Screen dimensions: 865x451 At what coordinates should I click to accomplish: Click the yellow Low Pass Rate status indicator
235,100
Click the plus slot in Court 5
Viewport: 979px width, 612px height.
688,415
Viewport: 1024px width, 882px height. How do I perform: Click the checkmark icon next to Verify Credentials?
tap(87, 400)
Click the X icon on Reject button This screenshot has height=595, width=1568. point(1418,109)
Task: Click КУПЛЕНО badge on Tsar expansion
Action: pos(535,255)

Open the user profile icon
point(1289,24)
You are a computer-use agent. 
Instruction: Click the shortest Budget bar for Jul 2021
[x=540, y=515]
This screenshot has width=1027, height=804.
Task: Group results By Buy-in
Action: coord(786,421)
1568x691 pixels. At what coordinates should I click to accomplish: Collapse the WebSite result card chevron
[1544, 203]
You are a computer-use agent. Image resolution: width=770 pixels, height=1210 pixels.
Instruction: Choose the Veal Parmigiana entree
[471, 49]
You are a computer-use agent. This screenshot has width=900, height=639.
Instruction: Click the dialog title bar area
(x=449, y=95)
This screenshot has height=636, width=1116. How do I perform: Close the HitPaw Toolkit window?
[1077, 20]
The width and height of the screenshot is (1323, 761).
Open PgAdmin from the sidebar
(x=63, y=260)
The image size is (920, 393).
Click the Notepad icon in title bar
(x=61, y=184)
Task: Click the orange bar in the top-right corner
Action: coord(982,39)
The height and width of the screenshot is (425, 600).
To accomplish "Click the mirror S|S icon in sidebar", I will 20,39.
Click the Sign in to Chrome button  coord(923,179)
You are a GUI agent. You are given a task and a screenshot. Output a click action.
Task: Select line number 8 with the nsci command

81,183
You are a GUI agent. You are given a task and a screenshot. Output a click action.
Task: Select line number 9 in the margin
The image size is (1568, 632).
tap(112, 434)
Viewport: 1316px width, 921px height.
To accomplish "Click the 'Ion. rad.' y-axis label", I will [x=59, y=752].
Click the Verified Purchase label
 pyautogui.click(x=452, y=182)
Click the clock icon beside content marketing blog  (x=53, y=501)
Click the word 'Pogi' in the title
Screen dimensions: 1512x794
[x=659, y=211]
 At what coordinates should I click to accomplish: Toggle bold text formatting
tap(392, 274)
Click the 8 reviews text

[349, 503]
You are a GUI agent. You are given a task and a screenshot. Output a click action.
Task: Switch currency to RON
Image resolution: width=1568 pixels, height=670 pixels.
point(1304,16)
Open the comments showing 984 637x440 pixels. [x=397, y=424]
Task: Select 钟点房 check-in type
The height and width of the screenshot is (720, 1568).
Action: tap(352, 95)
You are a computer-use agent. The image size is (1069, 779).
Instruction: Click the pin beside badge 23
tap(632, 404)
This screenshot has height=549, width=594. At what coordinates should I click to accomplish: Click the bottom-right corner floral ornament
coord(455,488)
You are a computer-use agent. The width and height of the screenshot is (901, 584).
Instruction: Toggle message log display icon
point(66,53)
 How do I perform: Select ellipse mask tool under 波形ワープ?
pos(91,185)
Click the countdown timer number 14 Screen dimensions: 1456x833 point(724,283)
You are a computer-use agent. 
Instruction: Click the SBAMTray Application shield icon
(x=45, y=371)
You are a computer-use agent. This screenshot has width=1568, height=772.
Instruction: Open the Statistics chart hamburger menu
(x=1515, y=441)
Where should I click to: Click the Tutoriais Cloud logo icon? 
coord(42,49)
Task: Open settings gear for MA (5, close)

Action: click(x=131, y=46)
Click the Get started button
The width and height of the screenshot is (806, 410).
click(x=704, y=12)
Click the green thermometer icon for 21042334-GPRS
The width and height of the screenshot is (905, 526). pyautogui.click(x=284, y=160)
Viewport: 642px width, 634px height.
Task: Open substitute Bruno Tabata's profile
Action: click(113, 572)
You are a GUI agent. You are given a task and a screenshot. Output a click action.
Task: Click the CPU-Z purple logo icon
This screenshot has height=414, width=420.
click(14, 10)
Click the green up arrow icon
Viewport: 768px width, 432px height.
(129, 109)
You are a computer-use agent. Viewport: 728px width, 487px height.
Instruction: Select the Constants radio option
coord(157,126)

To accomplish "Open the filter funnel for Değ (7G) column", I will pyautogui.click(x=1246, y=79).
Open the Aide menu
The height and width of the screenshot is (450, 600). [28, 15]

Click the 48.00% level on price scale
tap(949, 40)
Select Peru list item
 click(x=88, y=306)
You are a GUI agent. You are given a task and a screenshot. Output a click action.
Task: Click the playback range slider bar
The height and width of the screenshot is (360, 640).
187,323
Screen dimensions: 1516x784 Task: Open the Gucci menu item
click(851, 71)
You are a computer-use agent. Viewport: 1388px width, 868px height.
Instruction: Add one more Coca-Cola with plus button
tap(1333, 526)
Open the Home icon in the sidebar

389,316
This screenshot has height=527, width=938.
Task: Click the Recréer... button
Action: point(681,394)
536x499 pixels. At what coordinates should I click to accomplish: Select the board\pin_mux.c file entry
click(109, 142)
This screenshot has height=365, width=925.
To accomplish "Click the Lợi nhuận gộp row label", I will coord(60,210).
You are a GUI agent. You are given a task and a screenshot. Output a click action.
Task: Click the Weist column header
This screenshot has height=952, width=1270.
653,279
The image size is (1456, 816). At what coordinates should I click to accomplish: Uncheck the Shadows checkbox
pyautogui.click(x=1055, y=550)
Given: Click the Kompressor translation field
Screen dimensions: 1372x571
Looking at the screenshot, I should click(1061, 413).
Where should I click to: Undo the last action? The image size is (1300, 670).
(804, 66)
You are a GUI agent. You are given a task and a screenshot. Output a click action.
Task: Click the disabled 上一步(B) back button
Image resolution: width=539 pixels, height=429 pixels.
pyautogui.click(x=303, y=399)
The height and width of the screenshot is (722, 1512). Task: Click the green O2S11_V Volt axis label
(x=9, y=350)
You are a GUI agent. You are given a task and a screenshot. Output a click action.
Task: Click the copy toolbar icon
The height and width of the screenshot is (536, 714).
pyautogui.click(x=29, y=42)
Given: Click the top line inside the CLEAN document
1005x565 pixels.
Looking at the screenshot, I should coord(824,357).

+===+

■ **GOAL OF THE EXERCISE**: Give back the material above without altering a single word.

■ **RESPONSE FOR THIS EXERCISE**:
Screen dimensions: 865x451 At what coordinates should I click to accomplish: Click the yellow Low Pass Rate status indicator
235,100
Click the plus slot in Court 5
Viewport: 979px width, 612px height.
688,415
Viewport: 1024px width, 882px height. How do I perform: Click the checkmark icon next to Verify Credentials?
tap(87, 400)
Click the X icon on Reject button This screenshot has height=595, width=1568. point(1418,109)
Task: Click КУПЛЕНО badge on Tsar expansion
Action: pos(535,255)

Open the user profile icon
point(1289,24)
You are a computer-use agent. 
Instruction: Click the shortest Budget bar for Jul 2021
[x=540, y=515]
This screenshot has width=1027, height=804.
Task: Group results By Buy-in
Action: coord(786,421)
1568x691 pixels. At what coordinates should I click to accomplish: Collapse the WebSite result card chevron
[1544, 203]
You are a computer-use agent. Image resolution: width=770 pixels, height=1210 pixels.
Instruction: Choose the Veal Parmigiana entree
[471, 49]
You are a computer-use agent. This screenshot has width=900, height=639.
Instruction: Click the dialog title bar area
(x=449, y=95)
This screenshot has height=636, width=1116. How do I perform: Close the HitPaw Toolkit window?
[1077, 20]
The width and height of the screenshot is (1323, 761).
Open PgAdmin from the sidebar
(x=63, y=260)
The image size is (920, 393).
Click the Notepad icon in title bar
(x=61, y=184)
Task: Click the orange bar in the top-right corner
Action: coord(982,39)
The height and width of the screenshot is (425, 600).
To accomplish "Click the mirror S|S icon in sidebar", I will 20,39.
Click the Sign in to Chrome button  coord(923,179)
You are a GUI agent. You are given a task and a screenshot. Output a click action.
Task: Select line number 8 with the nsci command

81,183
You are a GUI agent. You are given a task and a screenshot. Output a click action.
Task: Select line number 9 in the margin
The image size is (1568, 632).
tap(112, 434)
Viewport: 1316px width, 921px height.
To accomplish "Click the 'Ion. rad.' y-axis label", I will [x=59, y=752].
Click the Verified Purchase label
 pyautogui.click(x=452, y=182)
Click the clock icon beside content marketing blog  (x=53, y=501)
Click the word 'Pogi' in the title
Screen dimensions: 1512x794
[x=659, y=211]
 At what coordinates should I click to accomplish: Toggle bold text formatting
tap(392, 274)
Click the 8 reviews text

[349, 503]
You are a GUI agent. You are given a task and a screenshot. Output a click action.
Task: Switch currency to RON
Image resolution: width=1568 pixels, height=670 pixels.
point(1304,16)
Open the comments showing 984 637x440 pixels. [x=397, y=424]
Task: Select 钟点房 check-in type
The height and width of the screenshot is (720, 1568).
Action: tap(352, 95)
You are a computer-use agent. The image size is (1069, 779).
Instruction: Click the pin beside badge 23
tap(632, 404)
This screenshot has height=549, width=594. At what coordinates should I click to accomplish: Click the bottom-right corner floral ornament
coord(455,488)
You are a computer-use agent. The width and height of the screenshot is (901, 584).
Instruction: Toggle message log display icon
point(66,53)
 How do I perform: Select ellipse mask tool under 波形ワープ?
pos(91,185)
Click the countdown timer number 14 Screen dimensions: 1456x833 point(724,283)
You are a computer-use agent. 
Instruction: Click the SBAMTray Application shield icon
(x=45, y=371)
You are a computer-use agent. This screenshot has width=1568, height=772.
Instruction: Open the Statistics chart hamburger menu
(x=1515, y=441)
Where should I click to: Click the Tutoriais Cloud logo icon? 
coord(42,49)
Task: Open settings gear for MA (5, close)

Action: click(x=131, y=46)
Click the Get started button
The width and height of the screenshot is (806, 410).
click(x=704, y=12)
Click the green thermometer icon for 21042334-GPRS
The width and height of the screenshot is (905, 526). pyautogui.click(x=284, y=160)
Viewport: 642px width, 634px height.
Task: Open substitute Bruno Tabata's profile
Action: click(113, 572)
You are a GUI agent. You are given a task and a screenshot. Output a click action.
Task: Click the CPU-Z purple logo icon
This screenshot has height=414, width=420.
click(14, 10)
Click the green up arrow icon
Viewport: 768px width, 432px height.
(129, 109)
You are a computer-use agent. Viewport: 728px width, 487px height.
Instruction: Select the Constants radio option
coord(157,126)

To accomplish "Open the filter funnel for Değ (7G) column", I will pyautogui.click(x=1246, y=79).
Open the Aide menu
The height and width of the screenshot is (450, 600). [28, 15]

Click the 48.00% level on price scale
tap(949, 40)
Select Peru list item
 click(x=88, y=306)
You are a GUI agent. You are given a task and a screenshot. Output a click action.
Task: Click the playback range slider bar
The height and width of the screenshot is (360, 640).
187,323
Screen dimensions: 1516x784 Task: Open the Gucci menu item
click(851, 71)
You are a computer-use agent. Viewport: 1388px width, 868px height.
Instruction: Add one more Coca-Cola with plus button
tap(1333, 526)
Open the Home icon in the sidebar

389,316
This screenshot has height=527, width=938.
Task: Click the Recréer... button
Action: point(681,394)
536x499 pixels. At what coordinates should I click to accomplish: Select the board\pin_mux.c file entry
click(109, 142)
This screenshot has height=365, width=925.
To accomplish "Click the Lợi nhuận gộp row label", I will coord(60,210).
You are a GUI agent. You are given a task and a screenshot. Output a click action.
Task: Click the Weist column header
This screenshot has height=952, width=1270.
653,279
The image size is (1456, 816). At what coordinates should I click to accomplish: Uncheck the Shadows checkbox
pyautogui.click(x=1055, y=550)
Given: Click the Kompressor translation field
Screen dimensions: 1372x571
Looking at the screenshot, I should click(1061, 413).
Where should I click to: Undo the last action? The image size is (1300, 670).
(804, 66)
You are a GUI agent. You are given a task and a screenshot. Output a click action.
Task: Click the disabled 上一步(B) back button
Image resolution: width=539 pixels, height=429 pixels.
pyautogui.click(x=303, y=399)
The height and width of the screenshot is (722, 1512). Task: Click the green O2S11_V Volt axis label
(x=9, y=350)
You are a GUI agent. You are given a task and a screenshot. Output a click action.
Task: Click the copy toolbar icon
The height and width of the screenshot is (536, 714).
pyautogui.click(x=29, y=42)
Given: Click the top line inside the CLEAN document
1005x565 pixels.
Looking at the screenshot, I should coord(824,357).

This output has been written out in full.